AICAR prolongs corneal allograft survival via the AMPK-mTOR signaling pathway in mice.

Immune rejection is a critical complication that results in the graft failure after corneal transplantation. Thus, there remains a need for new therapies for allograft rejection. AICAR (aminoimidazole-4-carboxamide ribonucleoside) is an, as adenosine monophosphate-activated protein kinase (AMPK) activator and a purine nucleoside with a wide range of metabolic effects, including activation of AMPK. More recently, it was reported that it is possible to inhibiting organs rejection and prolong the graft survival time in various models of organ transplantation. In this study, we systematically evaluated the efficacy of AICAR as a treatment modality for inhibiting allograft rejection in a mouse model of corneal transplantation. We found that AICAR significantly suppressed the opacity, edema, and vascularization of the graft, resulting in prolonged corneal allograft survival.

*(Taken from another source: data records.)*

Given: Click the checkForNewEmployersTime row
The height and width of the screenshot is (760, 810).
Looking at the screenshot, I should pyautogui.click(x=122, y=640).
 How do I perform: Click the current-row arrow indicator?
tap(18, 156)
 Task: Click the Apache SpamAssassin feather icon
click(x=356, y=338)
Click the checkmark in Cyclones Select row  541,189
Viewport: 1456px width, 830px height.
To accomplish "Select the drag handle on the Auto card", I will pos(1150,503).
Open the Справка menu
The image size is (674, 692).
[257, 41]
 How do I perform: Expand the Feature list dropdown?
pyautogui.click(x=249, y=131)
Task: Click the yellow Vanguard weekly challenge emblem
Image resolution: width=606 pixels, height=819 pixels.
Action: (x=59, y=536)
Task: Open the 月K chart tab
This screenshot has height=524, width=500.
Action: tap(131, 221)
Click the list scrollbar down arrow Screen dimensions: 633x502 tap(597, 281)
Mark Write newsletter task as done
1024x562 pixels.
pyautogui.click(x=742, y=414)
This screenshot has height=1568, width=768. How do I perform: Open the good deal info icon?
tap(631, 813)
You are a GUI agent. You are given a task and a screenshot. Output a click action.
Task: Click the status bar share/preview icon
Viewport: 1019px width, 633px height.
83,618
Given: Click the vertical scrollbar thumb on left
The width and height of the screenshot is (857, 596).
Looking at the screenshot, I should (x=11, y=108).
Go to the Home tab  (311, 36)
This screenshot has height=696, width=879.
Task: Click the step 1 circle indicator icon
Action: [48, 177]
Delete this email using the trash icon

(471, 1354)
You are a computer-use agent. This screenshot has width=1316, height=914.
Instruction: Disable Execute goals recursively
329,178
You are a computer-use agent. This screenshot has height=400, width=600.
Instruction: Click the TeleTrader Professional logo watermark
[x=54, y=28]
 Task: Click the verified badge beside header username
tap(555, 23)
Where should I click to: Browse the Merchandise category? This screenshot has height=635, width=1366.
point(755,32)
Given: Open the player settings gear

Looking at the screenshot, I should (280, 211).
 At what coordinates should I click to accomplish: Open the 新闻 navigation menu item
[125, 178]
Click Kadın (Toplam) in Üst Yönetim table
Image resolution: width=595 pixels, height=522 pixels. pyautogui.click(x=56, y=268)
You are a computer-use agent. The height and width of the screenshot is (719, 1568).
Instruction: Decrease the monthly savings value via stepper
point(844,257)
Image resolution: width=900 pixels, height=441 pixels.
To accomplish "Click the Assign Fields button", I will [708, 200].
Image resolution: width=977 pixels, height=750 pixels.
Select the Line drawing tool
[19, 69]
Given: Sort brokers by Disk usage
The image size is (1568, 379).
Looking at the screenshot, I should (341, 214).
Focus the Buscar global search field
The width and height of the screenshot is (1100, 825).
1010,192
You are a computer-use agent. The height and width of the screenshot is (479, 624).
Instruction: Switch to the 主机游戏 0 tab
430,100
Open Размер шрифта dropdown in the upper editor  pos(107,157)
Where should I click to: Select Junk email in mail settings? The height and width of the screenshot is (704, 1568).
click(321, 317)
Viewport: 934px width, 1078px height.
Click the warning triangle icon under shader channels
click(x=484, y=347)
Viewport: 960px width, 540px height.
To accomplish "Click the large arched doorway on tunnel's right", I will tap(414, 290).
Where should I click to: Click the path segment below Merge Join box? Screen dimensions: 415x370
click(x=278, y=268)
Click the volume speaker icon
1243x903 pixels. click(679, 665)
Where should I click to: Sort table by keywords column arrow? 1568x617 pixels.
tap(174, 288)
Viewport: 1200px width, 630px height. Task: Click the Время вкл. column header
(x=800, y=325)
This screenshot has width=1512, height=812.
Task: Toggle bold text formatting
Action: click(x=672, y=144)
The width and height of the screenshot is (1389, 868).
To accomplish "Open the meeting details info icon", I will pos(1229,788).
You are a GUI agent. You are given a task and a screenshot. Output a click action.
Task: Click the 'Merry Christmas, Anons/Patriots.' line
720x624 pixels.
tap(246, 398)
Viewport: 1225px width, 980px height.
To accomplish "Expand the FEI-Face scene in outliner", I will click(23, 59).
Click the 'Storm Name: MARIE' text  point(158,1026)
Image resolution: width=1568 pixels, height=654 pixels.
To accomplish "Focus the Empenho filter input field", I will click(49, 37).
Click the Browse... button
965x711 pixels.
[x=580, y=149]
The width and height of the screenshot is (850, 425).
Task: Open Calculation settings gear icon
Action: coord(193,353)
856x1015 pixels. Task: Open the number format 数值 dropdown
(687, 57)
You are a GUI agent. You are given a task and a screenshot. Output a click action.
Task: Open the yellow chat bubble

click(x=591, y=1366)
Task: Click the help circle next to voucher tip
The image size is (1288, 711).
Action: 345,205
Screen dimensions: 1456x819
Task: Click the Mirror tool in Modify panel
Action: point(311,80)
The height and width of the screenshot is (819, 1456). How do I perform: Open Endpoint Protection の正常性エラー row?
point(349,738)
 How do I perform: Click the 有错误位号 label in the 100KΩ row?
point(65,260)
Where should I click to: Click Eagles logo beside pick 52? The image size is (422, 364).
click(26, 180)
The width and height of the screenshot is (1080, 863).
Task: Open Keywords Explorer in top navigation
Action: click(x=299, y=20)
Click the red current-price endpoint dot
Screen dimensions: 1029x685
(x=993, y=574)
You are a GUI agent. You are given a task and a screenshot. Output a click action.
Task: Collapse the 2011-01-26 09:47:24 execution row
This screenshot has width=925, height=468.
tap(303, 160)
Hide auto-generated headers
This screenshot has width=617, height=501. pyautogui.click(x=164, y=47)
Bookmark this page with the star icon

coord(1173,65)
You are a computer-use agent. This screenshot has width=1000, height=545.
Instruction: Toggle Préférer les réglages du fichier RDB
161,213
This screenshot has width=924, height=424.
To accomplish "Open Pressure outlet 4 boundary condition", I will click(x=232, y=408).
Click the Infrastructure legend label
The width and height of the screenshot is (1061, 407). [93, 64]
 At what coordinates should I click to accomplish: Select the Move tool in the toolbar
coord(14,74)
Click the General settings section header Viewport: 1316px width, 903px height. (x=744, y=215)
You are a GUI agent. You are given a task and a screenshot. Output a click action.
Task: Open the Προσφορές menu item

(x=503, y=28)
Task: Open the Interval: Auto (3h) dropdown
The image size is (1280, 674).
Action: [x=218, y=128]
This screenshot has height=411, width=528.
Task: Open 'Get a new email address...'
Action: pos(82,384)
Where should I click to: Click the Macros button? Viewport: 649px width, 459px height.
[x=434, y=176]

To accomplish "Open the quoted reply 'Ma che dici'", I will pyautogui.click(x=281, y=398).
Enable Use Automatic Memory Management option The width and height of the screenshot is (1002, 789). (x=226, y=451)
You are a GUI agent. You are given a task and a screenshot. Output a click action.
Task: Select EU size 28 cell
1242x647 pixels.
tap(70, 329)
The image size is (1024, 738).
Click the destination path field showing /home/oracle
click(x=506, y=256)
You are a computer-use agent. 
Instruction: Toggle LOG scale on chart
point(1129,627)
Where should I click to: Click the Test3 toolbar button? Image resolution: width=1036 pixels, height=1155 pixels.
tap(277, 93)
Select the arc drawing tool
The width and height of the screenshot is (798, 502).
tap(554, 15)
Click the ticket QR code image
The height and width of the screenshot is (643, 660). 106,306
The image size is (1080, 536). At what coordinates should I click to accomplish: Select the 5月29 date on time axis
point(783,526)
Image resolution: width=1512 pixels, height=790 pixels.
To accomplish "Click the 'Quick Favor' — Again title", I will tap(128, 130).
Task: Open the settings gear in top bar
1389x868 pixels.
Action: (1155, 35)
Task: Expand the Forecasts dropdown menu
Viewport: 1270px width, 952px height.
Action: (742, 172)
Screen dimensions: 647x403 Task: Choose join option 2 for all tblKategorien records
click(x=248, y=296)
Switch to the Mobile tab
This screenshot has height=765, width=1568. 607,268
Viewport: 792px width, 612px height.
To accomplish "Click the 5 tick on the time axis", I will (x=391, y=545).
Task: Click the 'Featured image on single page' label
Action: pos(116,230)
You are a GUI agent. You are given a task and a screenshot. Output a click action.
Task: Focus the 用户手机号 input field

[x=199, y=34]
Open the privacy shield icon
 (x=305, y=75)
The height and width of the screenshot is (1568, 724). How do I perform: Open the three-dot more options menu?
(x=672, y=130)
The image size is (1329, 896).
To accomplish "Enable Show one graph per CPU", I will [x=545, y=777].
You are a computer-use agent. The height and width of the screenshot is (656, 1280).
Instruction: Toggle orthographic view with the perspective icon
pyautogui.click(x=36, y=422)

AICAR treatment also significantly decreased central corneal thickness. Moreover, the AICAR-treated group showed decreased expression of IB4 and VEGF as compared to the control group. In addition, the mRNA expression of T helper 1 cytokines (IL-2, INF-γ, and TNF-α) was suppressed, and the expression of T helper 2 cytokines (IL-4, IL-5, and IL-13) was elevated by AICAR. Furthermore, the western blotting results revealed that AICAR stimulated AMPK activation and inhibited angiogenesis and inflammation possibly by subsequently suppressing mTOR phosphorylation. By contrast, the AMPK inhibitor Compound C (also called dorsomorphin) had the opposite effect. Our results showed that Compound C blocked AMPK-mTOR signaling and promoted the angiogenesis and inflammation, thus compromising the graft survival. These results suggest that AICAR may be a potential option for inhibiting the corneal graft rejection and for prolonging the graft survival.